--- START ---

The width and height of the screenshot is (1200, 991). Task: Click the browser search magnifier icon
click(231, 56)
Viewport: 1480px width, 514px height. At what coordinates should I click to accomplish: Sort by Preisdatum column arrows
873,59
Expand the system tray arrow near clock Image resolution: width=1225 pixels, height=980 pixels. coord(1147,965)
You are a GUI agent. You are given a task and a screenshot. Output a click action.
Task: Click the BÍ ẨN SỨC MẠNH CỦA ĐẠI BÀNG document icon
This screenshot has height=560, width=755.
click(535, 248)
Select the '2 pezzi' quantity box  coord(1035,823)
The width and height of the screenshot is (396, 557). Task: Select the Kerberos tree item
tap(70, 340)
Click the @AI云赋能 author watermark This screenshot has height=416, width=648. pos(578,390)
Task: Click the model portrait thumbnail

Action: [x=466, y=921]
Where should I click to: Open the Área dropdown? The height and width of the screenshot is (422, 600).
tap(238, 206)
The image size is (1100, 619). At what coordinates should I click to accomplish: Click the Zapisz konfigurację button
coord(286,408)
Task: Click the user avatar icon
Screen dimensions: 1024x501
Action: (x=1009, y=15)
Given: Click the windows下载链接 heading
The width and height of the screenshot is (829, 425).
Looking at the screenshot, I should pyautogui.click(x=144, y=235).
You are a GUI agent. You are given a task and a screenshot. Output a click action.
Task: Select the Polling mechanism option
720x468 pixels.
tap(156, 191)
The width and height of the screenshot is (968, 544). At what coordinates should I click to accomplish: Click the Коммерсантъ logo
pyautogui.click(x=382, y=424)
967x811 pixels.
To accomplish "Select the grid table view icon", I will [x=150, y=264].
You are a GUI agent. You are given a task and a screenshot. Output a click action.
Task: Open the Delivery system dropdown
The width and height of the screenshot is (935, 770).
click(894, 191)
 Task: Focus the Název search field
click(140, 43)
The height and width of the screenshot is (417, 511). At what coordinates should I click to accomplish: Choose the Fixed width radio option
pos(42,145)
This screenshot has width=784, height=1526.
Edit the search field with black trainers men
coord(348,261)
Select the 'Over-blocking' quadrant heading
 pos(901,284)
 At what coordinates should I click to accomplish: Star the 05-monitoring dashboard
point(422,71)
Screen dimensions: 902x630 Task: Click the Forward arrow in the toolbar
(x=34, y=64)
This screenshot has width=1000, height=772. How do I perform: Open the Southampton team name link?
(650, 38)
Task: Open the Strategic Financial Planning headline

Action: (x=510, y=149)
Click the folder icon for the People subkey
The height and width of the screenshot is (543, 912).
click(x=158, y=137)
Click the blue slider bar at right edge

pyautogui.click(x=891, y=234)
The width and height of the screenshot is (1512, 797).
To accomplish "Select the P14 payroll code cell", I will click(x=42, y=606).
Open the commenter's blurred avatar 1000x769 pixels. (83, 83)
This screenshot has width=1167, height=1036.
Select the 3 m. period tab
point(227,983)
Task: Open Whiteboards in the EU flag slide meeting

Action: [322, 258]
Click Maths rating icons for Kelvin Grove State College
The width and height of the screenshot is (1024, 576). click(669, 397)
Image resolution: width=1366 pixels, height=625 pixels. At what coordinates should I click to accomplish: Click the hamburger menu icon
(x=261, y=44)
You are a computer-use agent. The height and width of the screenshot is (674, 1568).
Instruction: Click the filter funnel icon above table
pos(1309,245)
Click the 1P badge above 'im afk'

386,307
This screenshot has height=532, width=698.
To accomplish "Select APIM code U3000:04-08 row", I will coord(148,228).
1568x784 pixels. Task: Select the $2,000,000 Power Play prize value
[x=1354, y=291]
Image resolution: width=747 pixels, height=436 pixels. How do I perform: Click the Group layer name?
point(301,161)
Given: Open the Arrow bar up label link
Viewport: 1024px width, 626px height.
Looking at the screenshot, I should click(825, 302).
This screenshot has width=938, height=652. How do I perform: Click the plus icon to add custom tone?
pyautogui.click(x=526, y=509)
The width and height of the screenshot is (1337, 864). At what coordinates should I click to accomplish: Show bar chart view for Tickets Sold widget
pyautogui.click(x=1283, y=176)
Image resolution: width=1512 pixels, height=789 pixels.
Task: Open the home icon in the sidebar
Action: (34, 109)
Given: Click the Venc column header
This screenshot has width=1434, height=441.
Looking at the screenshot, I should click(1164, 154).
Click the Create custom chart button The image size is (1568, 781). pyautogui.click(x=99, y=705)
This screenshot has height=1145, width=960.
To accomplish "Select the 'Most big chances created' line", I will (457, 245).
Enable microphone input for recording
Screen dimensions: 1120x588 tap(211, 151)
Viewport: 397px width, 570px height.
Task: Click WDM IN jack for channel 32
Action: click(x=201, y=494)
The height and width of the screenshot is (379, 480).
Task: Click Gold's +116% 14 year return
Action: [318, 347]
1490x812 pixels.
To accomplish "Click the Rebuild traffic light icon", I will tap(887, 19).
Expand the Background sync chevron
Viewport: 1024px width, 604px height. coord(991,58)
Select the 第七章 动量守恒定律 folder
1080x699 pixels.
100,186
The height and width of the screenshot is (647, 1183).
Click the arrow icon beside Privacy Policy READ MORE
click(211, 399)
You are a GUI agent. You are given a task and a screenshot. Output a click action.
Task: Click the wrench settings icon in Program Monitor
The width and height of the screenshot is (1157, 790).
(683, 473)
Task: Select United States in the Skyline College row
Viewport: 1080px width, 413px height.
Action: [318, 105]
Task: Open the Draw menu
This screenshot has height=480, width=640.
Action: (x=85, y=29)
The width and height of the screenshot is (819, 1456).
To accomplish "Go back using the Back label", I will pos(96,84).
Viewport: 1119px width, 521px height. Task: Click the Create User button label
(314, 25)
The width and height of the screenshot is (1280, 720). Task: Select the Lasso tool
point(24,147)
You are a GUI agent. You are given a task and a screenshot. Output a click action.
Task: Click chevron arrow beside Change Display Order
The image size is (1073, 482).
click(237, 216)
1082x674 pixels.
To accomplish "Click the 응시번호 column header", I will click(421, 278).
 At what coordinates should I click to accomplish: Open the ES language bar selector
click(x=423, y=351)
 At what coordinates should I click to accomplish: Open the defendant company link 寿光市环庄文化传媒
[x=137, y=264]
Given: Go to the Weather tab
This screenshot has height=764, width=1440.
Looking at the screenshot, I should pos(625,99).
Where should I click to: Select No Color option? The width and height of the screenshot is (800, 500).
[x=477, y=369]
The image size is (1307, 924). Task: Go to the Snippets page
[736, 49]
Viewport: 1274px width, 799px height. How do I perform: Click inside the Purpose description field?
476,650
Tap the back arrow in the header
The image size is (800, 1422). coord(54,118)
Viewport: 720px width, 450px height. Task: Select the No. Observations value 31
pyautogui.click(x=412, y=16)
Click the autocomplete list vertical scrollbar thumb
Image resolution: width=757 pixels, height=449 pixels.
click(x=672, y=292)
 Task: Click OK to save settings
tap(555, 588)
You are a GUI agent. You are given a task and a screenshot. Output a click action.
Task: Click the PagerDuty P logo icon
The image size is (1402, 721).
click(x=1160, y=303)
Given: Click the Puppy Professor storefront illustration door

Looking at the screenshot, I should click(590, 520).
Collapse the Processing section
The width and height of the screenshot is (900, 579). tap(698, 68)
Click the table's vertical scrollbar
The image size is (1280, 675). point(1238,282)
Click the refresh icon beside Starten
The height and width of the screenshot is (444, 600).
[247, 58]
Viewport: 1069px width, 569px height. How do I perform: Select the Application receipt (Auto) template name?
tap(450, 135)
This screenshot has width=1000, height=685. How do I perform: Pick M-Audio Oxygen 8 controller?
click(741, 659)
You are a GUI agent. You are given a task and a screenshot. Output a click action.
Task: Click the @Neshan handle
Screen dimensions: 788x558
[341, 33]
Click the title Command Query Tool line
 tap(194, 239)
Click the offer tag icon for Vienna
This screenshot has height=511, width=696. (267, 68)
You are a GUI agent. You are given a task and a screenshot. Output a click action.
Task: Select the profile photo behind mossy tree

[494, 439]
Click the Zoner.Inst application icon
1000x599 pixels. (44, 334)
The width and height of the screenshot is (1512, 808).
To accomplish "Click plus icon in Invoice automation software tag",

--- END ---

WHAT YOU WILL DO:
Please, from the entries above, set down exactly the lines from the one containing "Task: Open the Draw menu" through the one containing "Click the autocomplete", and only those.

REPLY:
Task: Open the Draw menu
This screenshot has height=480, width=640.
Action: (x=85, y=29)
The width and height of the screenshot is (819, 1456).
To accomplish "Go back using the Back label", I will pos(96,84).
Viewport: 1119px width, 521px height. Task: Click the Create User button label
(314, 25)
The width and height of the screenshot is (1280, 720). Task: Select the Lasso tool
point(24,147)
You are a GUI agent. You are given a task and a screenshot. Output a click action.
Task: Click chevron arrow beside Change Display Order
The image size is (1073, 482).
click(237, 216)
1082x674 pixels.
To accomplish "Click the 응시번호 column header", I will click(421, 278).
 At what coordinates should I click to accomplish: Open the ES language bar selector
click(x=423, y=351)
 At what coordinates should I click to accomplish: Open the defendant company link 寿光市环庄文化传媒
[x=137, y=264]
Given: Go to the Weather tab
This screenshot has height=764, width=1440.
Looking at the screenshot, I should pos(625,99).
Where should I click to: Select No Color option? The width and height of the screenshot is (800, 500).
[x=477, y=369]
The image size is (1307, 924). Task: Go to the Snippets page
[736, 49]
Viewport: 1274px width, 799px height. How do I perform: Click inside the Purpose description field?
476,650
Tap the back arrow in the header
The image size is (800, 1422). coord(54,118)
Viewport: 720px width, 450px height. Task: Select the No. Observations value 31
pyautogui.click(x=412, y=16)
Click the autocomplete list vertical scrollbar thumb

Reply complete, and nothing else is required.